Maior cidade dos EUA proíbe uso de inteligência artificial nas escolas para alunos mais jovens
O sistema público de ensino da cidade de Nova York vai proibir o uso de ferramentas de inteligência artificial por estudantes até o 8º ano , em uma mudança que altera as regras para o uso de tecnologia nas salas de aula da maior rede escolar dos Estados Unidos.
A medida entra em vigor na próxima semana e faz parte de uma revisão mais ampla das políticas digitais adotadas pela cidade, que atende cerca de 900 mil alunos por ano .

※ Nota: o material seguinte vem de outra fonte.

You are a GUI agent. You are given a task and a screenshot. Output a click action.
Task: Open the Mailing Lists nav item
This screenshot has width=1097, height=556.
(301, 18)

A decisão ocorre após professores, famílias e especialistas levantarem preocupações sobre os efeitos do uso precoce e sem controle da inteligência artificial no processo de aprendizagem.

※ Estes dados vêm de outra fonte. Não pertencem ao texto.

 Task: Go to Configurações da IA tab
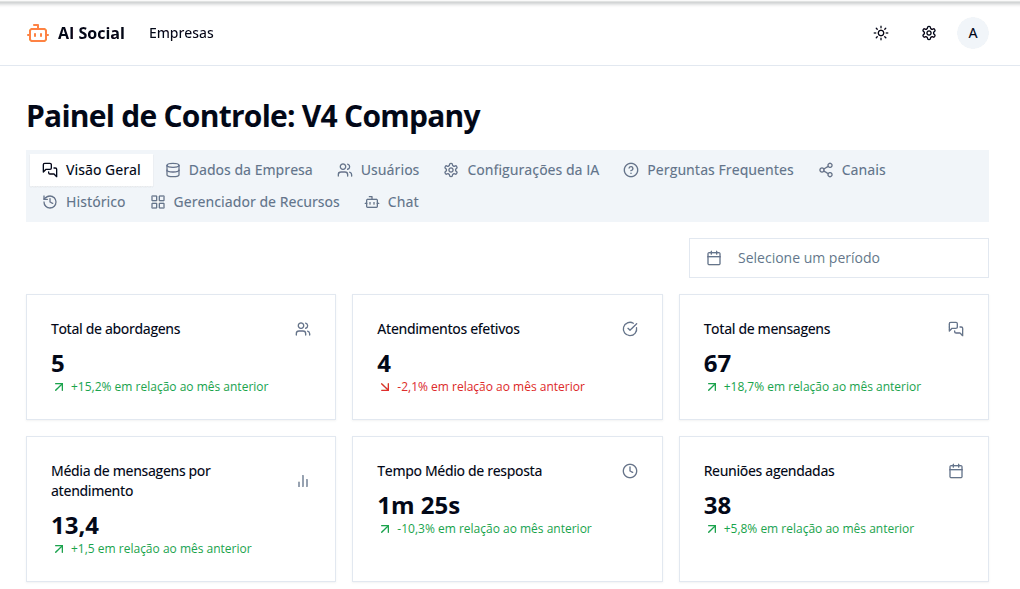tap(521, 170)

Entre os principais receios está a possibilidade de que estudantes passem a delegar tarefas de raciocínio aos sistemas automatizados, reduzindo o desenvolvimento de habilidades cognitivas.
Pesquisadores definiram esse comportamento como “rendição cognitiva” , conceito utilizado para descrever situações em que pessoas transferem etapas do pensamento e da tomada de decisão para ferramentas de inteligência artificial.

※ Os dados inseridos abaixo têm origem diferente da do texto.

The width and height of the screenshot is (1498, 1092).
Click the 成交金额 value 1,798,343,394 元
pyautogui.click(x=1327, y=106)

Uso da tecnologia será permitido apenas com restrições no ensino médio Pelas novas regras, estudantes poderão utilizar ferramentas de inteligência artificial apenas a partir do ensino médio, que começa na nona série no sistema norte-americano.
Mesmo nessa etapa, o uso será limitado a atividades específicas, principalmente voltadas ao aprendizado sobre o funcionamento da própria tecnologia.
A rede pública também proibirá o uso de chatbots de inteligência artificial voltados para apoio psicológico aos alunos .
A justificativa está relacionada às preocupações sobre a substituição de acompanhamento humano por sistemas automatizados.
Para os professores, a política estabelece regras diferentes.
Educadores poderão recorrer à IA para tarefas como preparação de aulas e elaboração de comunicações, mas ficarão impedidos de utilizar essas ferramentas para corrigir trabalhos dos estudantes.
Nova York também limita uso de telas nas salas de aula A reformulação das políticas digitais não envolve apenas inteligência artificial.
A cidade também decidiu restringir o uso de laptops e tablets entre os alunos mais novos.
Estudantes até a terceira série, geralmente com idade entre 9 e 10 anos, não poderão utilizar esses equipamentos durante as aulas.